Complexes 1–3 were cytotoxic to SKMEL28 cells in the order 1 > 3 > 2, with EC₅₀ values ranging from 1 µM for 1 to 20 µM for 2. Compound 4 was nontoxic in the dark, demonstrating that dark cytotoxicity does not parallel lipophilicity within this series. The PIs with visible light were as low as 13 for 1 owing to its high dark cytotoxicity, and >267 for 4 due to the absence of dark cytotoxicity. Red light was much less effective at amplifying the cytotoxic effects of these compounds, with the maximum PI being >25 for the best photobiological agent of the family and only around 2 for the least photoactive members. The relative cytotoxicities of the compounds could not be attributed to differences in cellular uptake according to assessment by laser scanning confocal microscopy using the inherent ¹IL emission from the compounds. Compound 4 appeared to be taken up as effectively as the other compounds. In addition, the uptake between dark- and light-treated SKMEL28 cells dosed with compounds 1–4 appeared very similar, so the absence of dark cytotoxicity for only 4 could not be attributed to photoactivated uptake. The photophysical and photobiological trends within the series agreed well with what was previously observed in the analogous [Ru(4,4′-dmb)₂ (IBQ-nT)]Cl series, where there was a clear difference in cellular uptake and nuclear accumulation for n=4 with a relatively large PI that could be explained by photoactivated uptake and corroborated by confocal microscopy. Thus, it was surprising that the confocal images of cells treated with 4 showed significant cellular uptake and nuclear accumulation in the dark that looked very similar for the cells exposed to visible light.

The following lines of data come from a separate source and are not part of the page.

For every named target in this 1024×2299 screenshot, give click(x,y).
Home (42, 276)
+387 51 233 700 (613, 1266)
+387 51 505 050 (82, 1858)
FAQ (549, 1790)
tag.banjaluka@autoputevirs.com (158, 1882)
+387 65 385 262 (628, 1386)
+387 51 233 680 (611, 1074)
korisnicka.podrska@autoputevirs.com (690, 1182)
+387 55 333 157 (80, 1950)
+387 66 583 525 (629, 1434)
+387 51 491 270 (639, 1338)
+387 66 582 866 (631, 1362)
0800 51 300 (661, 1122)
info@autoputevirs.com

The underlying differences in the dark cytotoxicities between 1–3 and 4 in the present series yet striking similarities in the imaging experiments (and by extension similarities in their cellular uptake and nuclear accumulation profiles) is an area under active investigation but beyond the scope of this study. Nevertheless, this study serves as the third example of a cyclometalated Ru(II) series based on π-expanded C^N ligands, whereby there is a critical π-conjugation length that leads to an abrupt change in dark cytotoxicity. The implication is that cyclometalated Ru(II) compounds that were once thought to be too toxic can now serve as potent photobiological agents (low dark cytotoxicity with a large phototherapeutic margin) provided the C^N ligand is of the critical π-conjugation length. This number has been established as n=4 in two related series: [Ru(4,4′-dmb)₂ (IBQ-nT)]Cl and now [Ru(bpy)₂ (IBQ-nT)]Cl. The phenomenon could be a general one given that it has also been demonstrated in a series based on [Ru(bpy)₂ (pbpn)]Cl (and its less-conjugated relatives) as well. Finally, this study highlights that subtle changes to the auxiliary N^N ligands in the [Ru(N^N)₂ (IBQ-4T)]Cl construct can be used to fine-tune the photobiological activity given that 4,4’-methyl substitution of bpy leads to more potent light cytotoxicity with a larger PI. The inherent modularity of these organometallic systems provides the opportunity to explore a vast structure-activity landscape for optimizing their chemical, photophysical, and photobiological properties for phototherapy applications.